The book is about global energy use, its past and present, and its increasingly uncertain future. It lists the various ecological problems facing our planet, not just climate change, and how their gravity has been underestimated. It briefly looks at the various solutions, apart from renewable energy, proposed for solving the problems our present energy use raises, including solar radiation management, carbon dioxide removal, nuclear energy, and energy efficiency. Renewable energy (RE) is seen by many as the panacea for a variety of environmental challenges, and with the New Green Deal, even as a means of accelerating economic growth.
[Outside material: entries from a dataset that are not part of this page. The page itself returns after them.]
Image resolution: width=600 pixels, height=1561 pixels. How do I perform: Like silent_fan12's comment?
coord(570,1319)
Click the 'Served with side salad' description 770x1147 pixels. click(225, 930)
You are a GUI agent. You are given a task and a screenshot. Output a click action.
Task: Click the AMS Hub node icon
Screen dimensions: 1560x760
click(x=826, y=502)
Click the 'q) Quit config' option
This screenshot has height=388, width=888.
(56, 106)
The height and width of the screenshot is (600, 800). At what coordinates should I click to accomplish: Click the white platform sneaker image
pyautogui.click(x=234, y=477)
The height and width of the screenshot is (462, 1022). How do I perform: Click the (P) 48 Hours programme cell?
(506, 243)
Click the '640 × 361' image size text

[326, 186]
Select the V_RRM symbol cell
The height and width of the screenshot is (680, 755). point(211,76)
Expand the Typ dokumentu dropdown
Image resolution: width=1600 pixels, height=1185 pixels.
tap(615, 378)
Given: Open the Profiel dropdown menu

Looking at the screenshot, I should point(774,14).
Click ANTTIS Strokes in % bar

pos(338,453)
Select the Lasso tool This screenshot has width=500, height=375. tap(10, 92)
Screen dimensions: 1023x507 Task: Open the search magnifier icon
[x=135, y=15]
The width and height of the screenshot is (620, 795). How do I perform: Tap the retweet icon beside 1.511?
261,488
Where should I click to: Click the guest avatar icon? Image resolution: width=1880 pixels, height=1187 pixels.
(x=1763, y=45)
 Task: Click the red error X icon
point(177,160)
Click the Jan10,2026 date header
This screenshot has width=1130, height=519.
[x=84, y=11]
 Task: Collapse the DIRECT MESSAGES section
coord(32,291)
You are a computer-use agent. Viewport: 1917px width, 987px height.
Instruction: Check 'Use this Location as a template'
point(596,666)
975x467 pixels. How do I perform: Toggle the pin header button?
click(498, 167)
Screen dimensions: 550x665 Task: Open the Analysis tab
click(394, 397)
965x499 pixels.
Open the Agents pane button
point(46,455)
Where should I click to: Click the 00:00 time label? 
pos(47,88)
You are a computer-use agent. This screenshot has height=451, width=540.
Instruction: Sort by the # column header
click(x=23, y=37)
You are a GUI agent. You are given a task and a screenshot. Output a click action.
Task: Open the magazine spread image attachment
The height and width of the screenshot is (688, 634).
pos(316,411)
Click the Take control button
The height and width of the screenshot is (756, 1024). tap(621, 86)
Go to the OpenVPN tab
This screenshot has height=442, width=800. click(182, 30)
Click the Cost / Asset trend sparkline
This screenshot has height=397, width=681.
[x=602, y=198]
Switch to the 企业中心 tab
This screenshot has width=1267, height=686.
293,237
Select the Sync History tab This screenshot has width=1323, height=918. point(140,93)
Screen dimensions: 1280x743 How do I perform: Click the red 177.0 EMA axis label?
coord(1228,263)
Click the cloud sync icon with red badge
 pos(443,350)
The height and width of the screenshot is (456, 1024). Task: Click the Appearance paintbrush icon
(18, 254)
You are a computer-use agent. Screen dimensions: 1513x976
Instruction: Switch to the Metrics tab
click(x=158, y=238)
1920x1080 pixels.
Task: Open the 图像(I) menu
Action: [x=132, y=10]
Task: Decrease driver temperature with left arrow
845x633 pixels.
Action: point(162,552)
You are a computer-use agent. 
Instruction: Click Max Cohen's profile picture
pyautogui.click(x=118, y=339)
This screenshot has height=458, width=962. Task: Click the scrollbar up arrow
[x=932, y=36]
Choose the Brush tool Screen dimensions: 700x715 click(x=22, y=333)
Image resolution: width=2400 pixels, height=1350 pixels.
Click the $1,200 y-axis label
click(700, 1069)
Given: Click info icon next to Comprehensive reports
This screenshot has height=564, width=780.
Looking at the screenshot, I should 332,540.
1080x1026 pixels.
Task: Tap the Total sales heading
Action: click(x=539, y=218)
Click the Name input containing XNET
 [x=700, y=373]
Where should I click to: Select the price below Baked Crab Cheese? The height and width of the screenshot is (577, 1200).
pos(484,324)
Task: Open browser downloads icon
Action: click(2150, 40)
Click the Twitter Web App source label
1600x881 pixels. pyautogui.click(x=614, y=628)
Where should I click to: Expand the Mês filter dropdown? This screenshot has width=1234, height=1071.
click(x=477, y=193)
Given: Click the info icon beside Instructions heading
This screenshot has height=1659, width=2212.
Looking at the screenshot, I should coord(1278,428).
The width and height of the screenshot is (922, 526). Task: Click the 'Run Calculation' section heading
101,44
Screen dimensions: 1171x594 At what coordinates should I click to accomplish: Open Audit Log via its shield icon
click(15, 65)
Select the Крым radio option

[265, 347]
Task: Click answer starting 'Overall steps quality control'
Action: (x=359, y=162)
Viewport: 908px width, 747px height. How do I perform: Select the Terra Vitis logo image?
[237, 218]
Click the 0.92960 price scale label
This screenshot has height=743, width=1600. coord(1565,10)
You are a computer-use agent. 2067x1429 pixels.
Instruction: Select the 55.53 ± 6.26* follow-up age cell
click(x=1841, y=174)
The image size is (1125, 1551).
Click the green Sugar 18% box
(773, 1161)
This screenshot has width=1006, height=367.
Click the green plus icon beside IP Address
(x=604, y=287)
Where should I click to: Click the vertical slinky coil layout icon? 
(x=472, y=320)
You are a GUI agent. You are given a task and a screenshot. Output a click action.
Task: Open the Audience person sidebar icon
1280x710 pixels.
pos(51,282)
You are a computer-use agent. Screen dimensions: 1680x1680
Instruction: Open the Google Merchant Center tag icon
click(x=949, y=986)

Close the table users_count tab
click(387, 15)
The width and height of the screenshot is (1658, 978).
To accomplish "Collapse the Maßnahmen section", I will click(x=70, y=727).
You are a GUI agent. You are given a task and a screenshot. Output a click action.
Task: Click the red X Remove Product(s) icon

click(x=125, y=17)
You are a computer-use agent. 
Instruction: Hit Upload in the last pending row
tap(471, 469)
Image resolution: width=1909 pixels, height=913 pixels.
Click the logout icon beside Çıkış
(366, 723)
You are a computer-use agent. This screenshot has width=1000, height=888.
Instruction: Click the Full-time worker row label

The book critically examines the prospects for RE. It concludes that although it is essential that the world shifts to RE, not only will the ecologically sustainable energy from all RE sources likely fall well short of even present global energy use, but the very short time frame left for effective action means that RE cannot be more than of minor help. Hence, deep energy reductions will be needed, especially in high-income OECD countries. The book uses an Earth Systems Science approach, which is necessary because of the interconnection between the various challenges our Earth faces. It aims to combine the latest findings from a diverse array of biophysical as well as socioeconomic sciences to uncover the increasingly constrained energy options we will encounter.
Table des matières
Chapter 1 – Introduction to Global Energy Challenges.- Chapter 2 – The Problems with Tech Fixes.-Chapter 3 – The Limits of Renewable Energy.- Chapter 4 – Future Energy.- Chapter 5 – Discussion and Conclusions.
A propos de l’auteur
Patrick Moriarty is currently an adjunct associate professor in the department of design at Monash University Caulfield. He taught civil engineering at Dar es Salaam Institute of Technology from 1971 to 1976 and carried out field research on low-cost housing in Tanzania. From 1977 to 2009, he taught and researched in the civil and mechanical engineering departments at Monash, and more recently in the Department of Industrial Design. His research interests include urban land use and transport, alternative transport fuels, and renewable energy more generally. An important part of this research has been the climate change implications of different fuels/energy sources for transport and electricity generation.
Damon Honnery is a professor in the department of mechanical and aerospace engineering, and the deputy dean (operations) of the engineering faculty at Monash University. His research interests cover a broad range of topics including energy systems, climate change mitigation, and transport. He jointly directs the laboratory for turbulence research in aerospace and combustion in which much of his fundamental experimentally based research is undertaken on high-speed multiphase flows and supersonic jets and engines. He was a lead author in energy systems in the IPCC fifth report.